**TASK PROMPT**
For the entries below, copy exactly the line that contains "[Начальная страница] (118, 31)" through the line that contains "Vi välkomnar Boardclic som ny kund (117, 846)", both ends included, and exclude all pictures.

TASK INPUTS: Begin

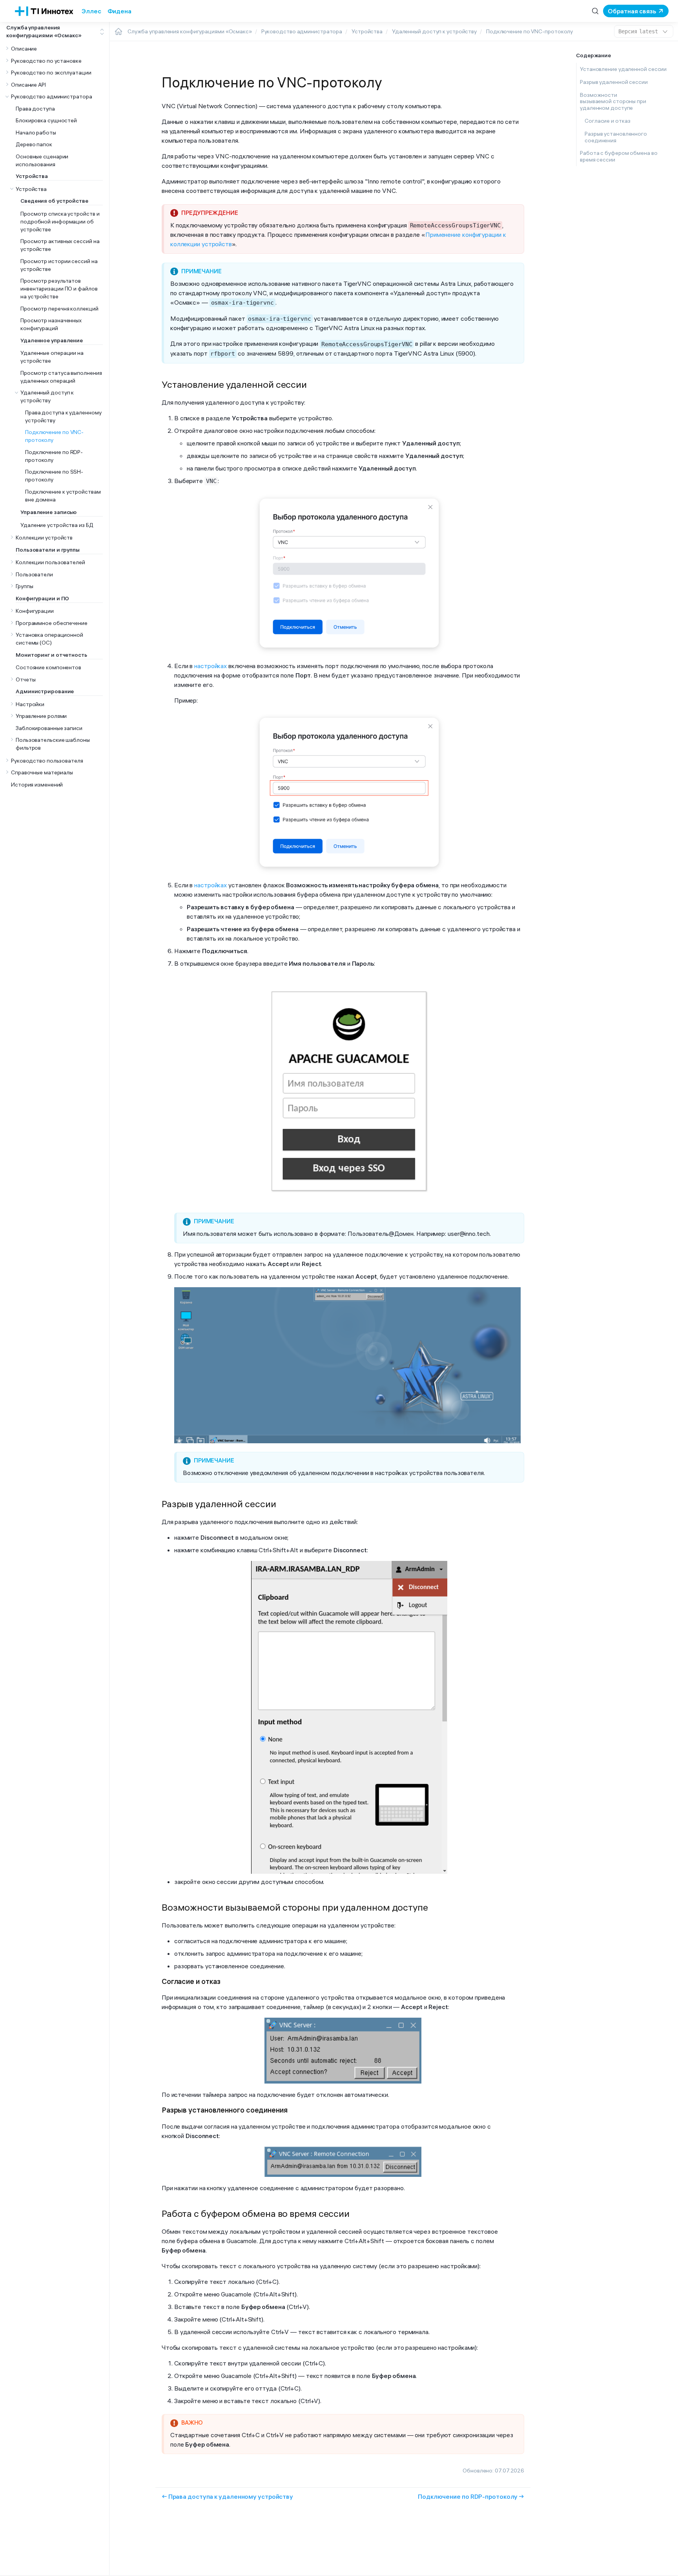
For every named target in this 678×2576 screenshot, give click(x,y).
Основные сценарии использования (42, 160)
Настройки (30, 704)
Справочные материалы (42, 772)
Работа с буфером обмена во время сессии (619, 156)
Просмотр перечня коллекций (59, 308)
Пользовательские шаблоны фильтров (53, 744)
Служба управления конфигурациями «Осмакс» (44, 31)
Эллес (91, 11)
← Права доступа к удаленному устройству (227, 2496)
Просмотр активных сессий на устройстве (59, 245)
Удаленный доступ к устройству (47, 396)
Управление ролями (41, 716)
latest (638, 31)
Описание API (28, 84)
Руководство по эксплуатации (51, 72)
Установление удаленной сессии (623, 69)
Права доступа (35, 108)
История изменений (37, 784)
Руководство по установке (46, 60)
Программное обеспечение (51, 623)
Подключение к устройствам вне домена (63, 495)
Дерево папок (34, 144)
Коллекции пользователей (50, 562)
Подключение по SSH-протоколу (54, 476)
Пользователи (34, 574)
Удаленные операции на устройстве (52, 357)
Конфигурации (35, 611)
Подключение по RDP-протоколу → (471, 2496)
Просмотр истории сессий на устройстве (59, 265)
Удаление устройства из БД (56, 525)
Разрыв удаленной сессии (614, 81)
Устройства (31, 189)
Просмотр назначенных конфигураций (51, 324)
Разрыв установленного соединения (616, 137)
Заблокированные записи (49, 728)
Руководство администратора (51, 96)
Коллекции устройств (44, 537)
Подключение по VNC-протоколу (54, 436)
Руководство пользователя (47, 760)
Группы (24, 586)
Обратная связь (632, 11)
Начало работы (36, 132)
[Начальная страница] (118, 31)
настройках (210, 666)
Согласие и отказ (607, 120)
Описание (24, 49)
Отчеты (25, 679)
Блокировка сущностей (46, 120)
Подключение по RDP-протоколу (54, 456)
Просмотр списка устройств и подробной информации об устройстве (59, 221)
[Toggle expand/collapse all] (102, 32)
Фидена (119, 11)
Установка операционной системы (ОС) (49, 639)
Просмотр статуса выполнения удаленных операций (61, 376)
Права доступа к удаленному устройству (63, 416)
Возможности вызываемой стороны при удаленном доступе (613, 101)
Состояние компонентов (48, 667)
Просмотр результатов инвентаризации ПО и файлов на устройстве (59, 289)
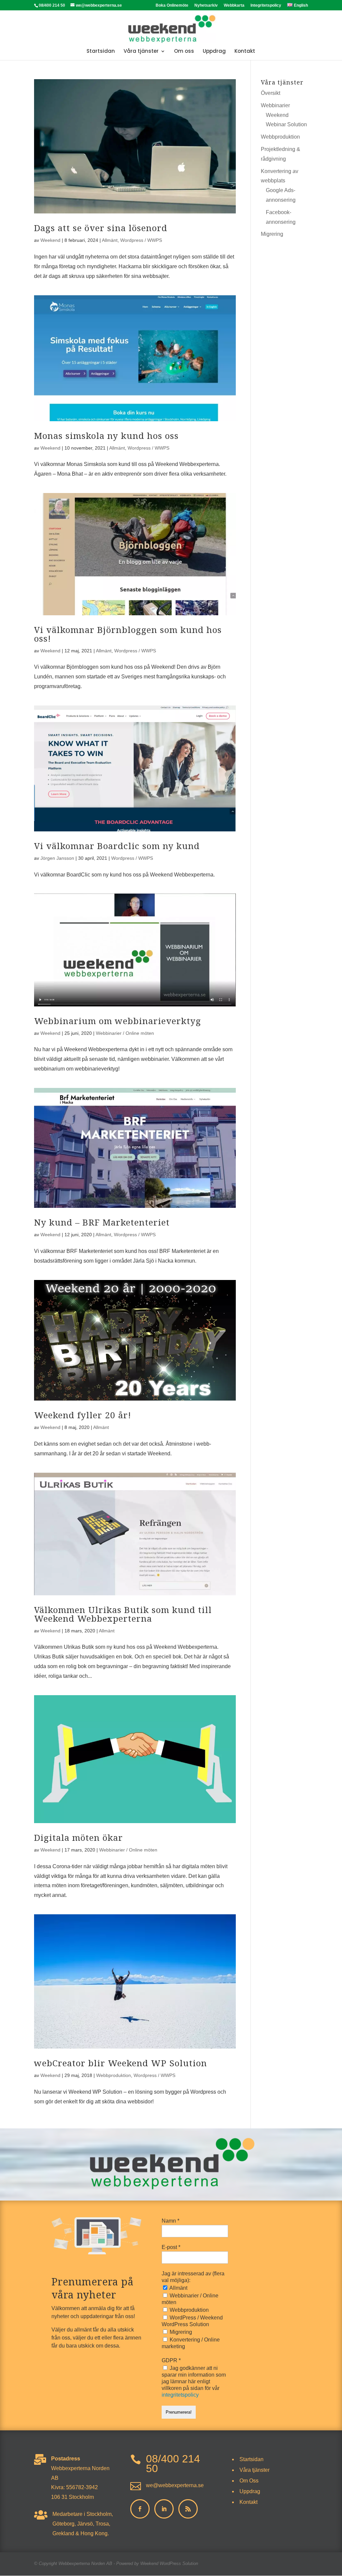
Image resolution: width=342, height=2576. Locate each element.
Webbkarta (234, 5)
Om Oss (249, 2480)
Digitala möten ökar (78, 1837)
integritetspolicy (180, 2395)
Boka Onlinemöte (172, 5)
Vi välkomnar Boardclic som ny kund (117, 846)
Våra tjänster (141, 51)
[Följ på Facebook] (140, 2509)
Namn (170, 2221)
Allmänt (110, 240)
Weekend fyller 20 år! (82, 1415)
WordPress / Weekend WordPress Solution (192, 2321)
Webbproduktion (113, 2075)
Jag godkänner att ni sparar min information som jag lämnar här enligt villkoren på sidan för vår (194, 2381)
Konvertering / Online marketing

TASK INPUTS: End

**EXERCISE RESULT**
[Начальная страница] (118, 31)
настройках (210, 666)
Согласие и отказ (607, 120)
Описание (24, 49)
Отчеты (25, 679)
Блокировка сущностей (46, 120)
Подключение по RDP-протоколу (54, 456)
Просмотр списка устройств и подробной информации об устройстве (59, 221)
[Toggle expand/collapse all] (102, 32)
Фидена (119, 11)
Установка операционной системы (ОС) (49, 639)
Просмотр статуса выполнения удаленных операций (61, 376)
Права доступа к удаленному устройству (63, 416)
Возможности вызываемой стороны при удаленном доступе (613, 101)
Состояние компонентов (48, 667)
Просмотр результатов инвентаризации ПО и файлов на устройстве (59, 289)
Image resolution: width=342, height=2576. Locate each element.
Webbkarta (234, 5)
Om Oss (249, 2480)
Digitala möten ökar (78, 1837)
integritetspolicy (180, 2395)
Boka Onlinemöte (172, 5)
Vi välkomnar Boardclic som ny kund (117, 846)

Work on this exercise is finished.